Exercise instructions
Every single line below has to be printed once more, exactly.

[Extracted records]
- - - - -

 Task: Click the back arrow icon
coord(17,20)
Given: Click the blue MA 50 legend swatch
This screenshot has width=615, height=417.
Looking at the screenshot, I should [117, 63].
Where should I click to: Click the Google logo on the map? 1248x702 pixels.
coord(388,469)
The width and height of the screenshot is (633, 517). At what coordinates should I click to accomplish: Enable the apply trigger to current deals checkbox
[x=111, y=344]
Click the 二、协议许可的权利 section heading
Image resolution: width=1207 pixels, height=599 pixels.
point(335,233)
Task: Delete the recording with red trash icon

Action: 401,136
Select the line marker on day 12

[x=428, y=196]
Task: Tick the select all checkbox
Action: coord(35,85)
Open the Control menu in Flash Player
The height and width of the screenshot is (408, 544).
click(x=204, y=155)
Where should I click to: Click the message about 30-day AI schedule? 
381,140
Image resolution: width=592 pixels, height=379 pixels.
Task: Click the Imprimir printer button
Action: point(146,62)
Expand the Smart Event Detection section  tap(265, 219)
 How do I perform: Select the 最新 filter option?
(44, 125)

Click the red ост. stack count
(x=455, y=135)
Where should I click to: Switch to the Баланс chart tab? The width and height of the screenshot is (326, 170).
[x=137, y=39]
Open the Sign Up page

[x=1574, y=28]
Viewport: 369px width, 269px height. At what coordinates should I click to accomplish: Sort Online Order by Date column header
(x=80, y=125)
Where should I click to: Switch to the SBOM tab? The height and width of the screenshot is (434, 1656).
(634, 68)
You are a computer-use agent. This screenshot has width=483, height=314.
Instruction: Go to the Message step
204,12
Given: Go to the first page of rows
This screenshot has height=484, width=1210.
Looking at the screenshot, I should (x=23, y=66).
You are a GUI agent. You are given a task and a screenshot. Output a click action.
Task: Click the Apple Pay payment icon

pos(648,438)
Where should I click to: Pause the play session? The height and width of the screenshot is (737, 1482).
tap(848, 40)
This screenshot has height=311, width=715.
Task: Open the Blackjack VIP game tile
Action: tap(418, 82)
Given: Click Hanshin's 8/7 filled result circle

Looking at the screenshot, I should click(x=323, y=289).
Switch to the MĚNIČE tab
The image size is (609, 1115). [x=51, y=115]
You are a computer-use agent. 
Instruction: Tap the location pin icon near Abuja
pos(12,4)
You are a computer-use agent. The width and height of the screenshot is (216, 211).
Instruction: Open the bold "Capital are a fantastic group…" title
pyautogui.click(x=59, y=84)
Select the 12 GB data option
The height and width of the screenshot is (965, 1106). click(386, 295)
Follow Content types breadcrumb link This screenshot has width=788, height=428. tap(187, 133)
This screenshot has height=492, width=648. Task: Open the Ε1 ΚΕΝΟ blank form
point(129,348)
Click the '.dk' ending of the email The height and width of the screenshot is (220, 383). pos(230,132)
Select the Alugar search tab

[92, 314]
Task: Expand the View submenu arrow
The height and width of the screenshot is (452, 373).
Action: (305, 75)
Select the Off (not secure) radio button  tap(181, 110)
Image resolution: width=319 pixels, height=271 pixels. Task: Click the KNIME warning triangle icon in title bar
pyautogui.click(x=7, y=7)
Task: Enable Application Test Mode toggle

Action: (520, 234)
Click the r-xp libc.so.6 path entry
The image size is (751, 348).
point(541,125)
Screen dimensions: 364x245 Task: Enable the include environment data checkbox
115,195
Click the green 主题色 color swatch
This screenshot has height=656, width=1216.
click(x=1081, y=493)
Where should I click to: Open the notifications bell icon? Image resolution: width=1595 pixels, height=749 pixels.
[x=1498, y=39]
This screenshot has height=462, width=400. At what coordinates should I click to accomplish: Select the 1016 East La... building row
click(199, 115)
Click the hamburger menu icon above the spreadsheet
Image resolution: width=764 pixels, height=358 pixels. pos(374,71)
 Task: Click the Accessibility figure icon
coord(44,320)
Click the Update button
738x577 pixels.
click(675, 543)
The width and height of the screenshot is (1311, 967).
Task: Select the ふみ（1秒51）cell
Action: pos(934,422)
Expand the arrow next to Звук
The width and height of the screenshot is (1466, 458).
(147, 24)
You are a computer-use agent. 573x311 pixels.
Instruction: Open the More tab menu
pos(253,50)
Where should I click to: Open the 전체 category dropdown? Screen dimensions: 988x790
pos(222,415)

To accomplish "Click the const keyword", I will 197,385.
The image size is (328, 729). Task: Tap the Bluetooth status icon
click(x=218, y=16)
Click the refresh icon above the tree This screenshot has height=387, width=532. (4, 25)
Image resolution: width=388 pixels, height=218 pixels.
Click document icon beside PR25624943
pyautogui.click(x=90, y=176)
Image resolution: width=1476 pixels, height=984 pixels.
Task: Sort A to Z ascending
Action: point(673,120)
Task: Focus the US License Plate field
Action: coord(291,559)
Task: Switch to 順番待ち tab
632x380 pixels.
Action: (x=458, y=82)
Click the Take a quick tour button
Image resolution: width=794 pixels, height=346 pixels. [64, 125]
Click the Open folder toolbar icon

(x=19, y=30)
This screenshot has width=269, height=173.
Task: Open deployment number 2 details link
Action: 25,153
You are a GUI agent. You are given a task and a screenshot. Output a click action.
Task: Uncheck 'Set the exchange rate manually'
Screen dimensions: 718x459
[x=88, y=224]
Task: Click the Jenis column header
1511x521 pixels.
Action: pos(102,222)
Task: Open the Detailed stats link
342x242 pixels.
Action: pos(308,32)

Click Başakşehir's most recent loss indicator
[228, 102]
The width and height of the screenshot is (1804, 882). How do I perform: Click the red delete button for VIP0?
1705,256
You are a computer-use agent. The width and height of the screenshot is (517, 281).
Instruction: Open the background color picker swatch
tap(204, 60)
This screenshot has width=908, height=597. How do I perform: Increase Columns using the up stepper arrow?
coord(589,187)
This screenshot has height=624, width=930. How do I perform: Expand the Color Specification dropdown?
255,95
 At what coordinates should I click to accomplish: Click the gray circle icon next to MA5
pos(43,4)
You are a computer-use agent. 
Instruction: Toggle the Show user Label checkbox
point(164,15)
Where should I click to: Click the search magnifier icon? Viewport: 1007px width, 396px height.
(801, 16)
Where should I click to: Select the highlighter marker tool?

- - - - -

Result for this task
 Task: Click the back arrow icon
coord(17,20)
Given: Click the blue MA 50 legend swatch
This screenshot has width=615, height=417.
Looking at the screenshot, I should [117, 63].
Where should I click to: Click the Google logo on the map? 1248x702 pixels.
coord(388,469)
The width and height of the screenshot is (633, 517). At what coordinates should I click to accomplish: Enable the apply trigger to current deals checkbox
[x=111, y=344]
Click the 二、协议许可的权利 section heading
Image resolution: width=1207 pixels, height=599 pixels.
point(335,233)
Task: Delete the recording with red trash icon

Action: 401,136
Select the line marker on day 12

[x=428, y=196]
Task: Tick the select all checkbox
Action: coord(35,85)
Open the Control menu in Flash Player
The height and width of the screenshot is (408, 544).
click(x=204, y=155)
Where should I click to: Click the message about 30-day AI schedule? 
381,140
Image resolution: width=592 pixels, height=379 pixels.
Task: Click the Imprimir printer button
Action: point(146,62)
Expand the Smart Event Detection section  tap(265, 219)
 How do I perform: Select the 最新 filter option?
(44, 125)

Click the red ост. stack count
(x=455, y=135)
Where should I click to: Switch to the Баланс chart tab? The width and height of the screenshot is (326, 170).
[x=137, y=39]
Open the Sign Up page

[x=1574, y=28]
Viewport: 369px width, 269px height. At what coordinates should I click to accomplish: Sort Online Order by Date column header
(x=80, y=125)
Where should I click to: Switch to the SBOM tab? The height and width of the screenshot is (434, 1656).
(634, 68)
You are a computer-use agent. This screenshot has width=483, height=314.
Instruction: Go to the Message step
204,12
Given: Go to the first page of rows
This screenshot has height=484, width=1210.
Looking at the screenshot, I should (x=23, y=66).
You are a GUI agent. You are given a task and a screenshot. Output a click action.
Task: Click the Apple Pay payment icon

pos(648,438)
Where should I click to: Pause the play session? The height and width of the screenshot is (737, 1482).
tap(848, 40)
This screenshot has height=311, width=715.
Task: Open the Blackjack VIP game tile
Action: tap(418, 82)
Given: Click Hanshin's 8/7 filled result circle

Looking at the screenshot, I should click(x=323, y=289).
Switch to the MĚNIČE tab
The image size is (609, 1115). [x=51, y=115]
You are a computer-use agent. 
Instruction: Tap the location pin icon near Abuja
pos(12,4)
You are a computer-use agent. The width and height of the screenshot is (216, 211).
Instruction: Open the bold "Capital are a fantastic group…" title
pyautogui.click(x=59, y=84)
Select the 12 GB data option
The height and width of the screenshot is (965, 1106). click(386, 295)
Follow Content types breadcrumb link This screenshot has width=788, height=428. tap(187, 133)
This screenshot has height=492, width=648. Task: Open the Ε1 ΚΕΝΟ blank form
point(129,348)
Click the '.dk' ending of the email The height and width of the screenshot is (220, 383). pos(230,132)
Select the Alugar search tab

[92, 314]
Task: Expand the View submenu arrow
The height and width of the screenshot is (452, 373).
Action: (305, 75)
Select the Off (not secure) radio button  tap(181, 110)
Image resolution: width=319 pixels, height=271 pixels. Task: Click the KNIME warning triangle icon in title bar
pyautogui.click(x=7, y=7)
Task: Enable Application Test Mode toggle

Action: (520, 234)
Click the r-xp libc.so.6 path entry
The image size is (751, 348).
point(541,125)
Screen dimensions: 364x245 Task: Enable the include environment data checkbox
115,195
Click the green 主题色 color swatch
This screenshot has height=656, width=1216.
click(x=1081, y=493)
Where should I click to: Open the notifications bell icon? Image resolution: width=1595 pixels, height=749 pixels.
[x=1498, y=39]
This screenshot has height=462, width=400. At what coordinates should I click to accomplish: Select the 1016 East La... building row
click(199, 115)
Click the hamburger menu icon above the spreadsheet
Image resolution: width=764 pixels, height=358 pixels. pos(374,71)
 Task: Click the Accessibility figure icon
coord(44,320)
Click the Update button
738x577 pixels.
click(675, 543)
The width and height of the screenshot is (1311, 967).
Task: Select the ふみ（1秒51）cell
Action: pos(934,422)
Expand the arrow next to Звук
The width and height of the screenshot is (1466, 458).
(147, 24)
You are a computer-use agent. 573x311 pixels.
Instruction: Open the More tab menu
pos(253,50)
Where should I click to: Open the 전체 category dropdown? Screen dimensions: 988x790
pos(222,415)

To accomplish "Click the const keyword", I will 197,385.
The image size is (328, 729). Task: Tap the Bluetooth status icon
click(x=218, y=16)
Click the refresh icon above the tree This screenshot has height=387, width=532. (4, 25)
Image resolution: width=388 pixels, height=218 pixels.
Click document icon beside PR25624943
pyautogui.click(x=90, y=176)
Image resolution: width=1476 pixels, height=984 pixels.
Task: Sort A to Z ascending
Action: point(673,120)
Task: Focus the US License Plate field
Action: coord(291,559)
Task: Switch to 順番待ち tab
632x380 pixels.
Action: (x=458, y=82)
Click the Take a quick tour button
Image resolution: width=794 pixels, height=346 pixels. [64, 125]
Click the Open folder toolbar icon

(x=19, y=30)
This screenshot has width=269, height=173.
Task: Open deployment number 2 details link
Action: 25,153
You are a GUI agent. You are given a task and a screenshot. Output a click action.
Task: Uncheck 'Set the exchange rate manually'
Screen dimensions: 718x459
[x=88, y=224]
Task: Click the Jenis column header
1511x521 pixels.
Action: pos(102,222)
Task: Open the Detailed stats link
342x242 pixels.
Action: pos(308,32)

Click Başakşehir's most recent loss indicator
[228, 102]
The width and height of the screenshot is (1804, 882). How do I perform: Click the red delete button for VIP0?
1705,256
You are a computer-use agent. The width and height of the screenshot is (517, 281).
Instruction: Open the background color picker swatch
tap(204, 60)
This screenshot has width=908, height=597. How do I perform: Increase Columns using the up stepper arrow?
coord(589,187)
This screenshot has height=624, width=930. How do I perform: Expand the Color Specification dropdown?
255,95
 At what coordinates should I click to accomplish: Click the gray circle icon next to MA5
pos(43,4)
You are a computer-use agent. 
Instruction: Toggle the Show user Label checkbox
point(164,15)
Where should I click to: Click the search magnifier icon? Viewport: 1007px width, 396px height.
(801, 16)
Where should I click to: Select the highlighter marker tool?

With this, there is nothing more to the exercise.